Quoted passage:
-- Begin --

|Publication number||US4469506 A|
|Application number||US 06/460,381|
|Publication date||Sep 4, 1984|
|Filing date||Jan 24, 1983|
|Priority date||Jan 24, 1983|
|Publication number||06460381, 460381, US 4469506 A, US 4469506A, US-A-4469506, US4469506 A, US4469506A|
|Inventors||Haruo Sekiguchi, Kimiteru Tagawa, Kazushi Ohshima, Nobuhiro Fukuda|
|Original Assignee||Mitsui Toatsu Chemicals, Incorporated|
|Export Citation||BiBTeX, EndNote, RefMan|
|Patent Citations (3), Referenced by (2), Classifications (8), Legal Events (4)|
|External Links: USPTO, USPTO Assignment, Espacenet|
1. Field of the Invention
This invention relates to a process for producing ferromagnetic iron powder which has utility for high-density magnetic recording media such as magnetic tapes, magnetic drums and magnetic discs.
2. Description of the Prior Art
It has heretofore been known that ferromagnetic iron powder can be produced by heating and reducing an oxyhydroxide or oxide such as acicular α-FeOOH or α-Fe2 O3 (hereinafter abbreviated as "acicular goethite or the like"). However, such a conventional process is inevitably accompanied by breakup, fragmentation and sintering of the raw material, goethite or the like upon heating and reducing same. As an improvement to the above-described prior art process, it has been proposed in Japanese patent publication No. 42832/1979 to obtain ferromagnetic metal powder by dipping its corresponding oxide or oxyhydroxide in an aqueous solution containing boron oxide or a borate dissolved therein and then heating and reducing the thus-dipped oxide or oxyhydroxide.
When the latter process is followed, a great deal of energy is required because a large volume of water, which contains boron oxide or borate, has to be removed by evaporation. Furthermore, the boron oxide or borate dissolved in water tends to move together with water toward the evaporation interface upon driving off the solvent and the concentration distribution of boron oxide or the borate within the resulting powder becomes unavoidably uneven, leading to another disadvantage that the powder has to be heated and reduced while being of uneven concentration distribution. As a result, the magnetic properties of the thus-obtained powder deteriorate.
The above-described phenomenon that boron oxide or the borate moves to the evaporation interface upon the removal of the solvent by evaporation will be described in further detail. The concentration of boron oxide or the borate in a surface layer increases due to, for example, the movement of a filter layer to the surface phase, the movement of filter cake onto the surfaces of lumps or the like, thereby deleteriously affecting the uniformity of the ferromagnetic iron powder to be obtained.
An object of this invention is to provide ferromagnetic iron powder having utility for high-density magnetic recording media such as magnetic tapes, magnetic drums, magnetic discs and the like.

-- End --

Set exercise 1: In the patent text, rewrite the part that opens with "The above-described phenomenon" and closes with "to be obtained.", putting "filter residue" in place of "filter cake".
Set exercise 2: According to the patent text, which Japanese patent publication proposed dipping the oxide or oxyhydroxide in an aqueous solution of boron oxide or a borate?

Collected material:
-- Begin --

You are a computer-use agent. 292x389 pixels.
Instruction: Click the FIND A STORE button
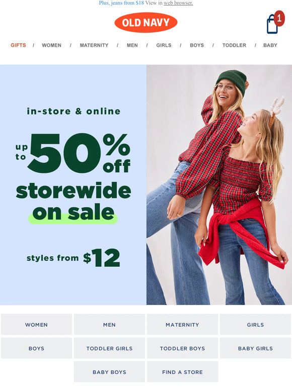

-- End --

Task solution 1:
The above-described phenomenon that boron oxide or the borate moves to the evaporation interface upon the removal of the solvent by evaporation will be described in further detail. The concentration of boron oxide or the borate in a surface layer increases due to, for example, the movement of a filter layer to the surface phase, the movement of filter residue onto the surfaces of lumps or the like, thereby deleteriously affecting the uniformity of the ferromagnetic iron powder to be obtained.

Task solution 2: Japanese patent publication No. 42832/1979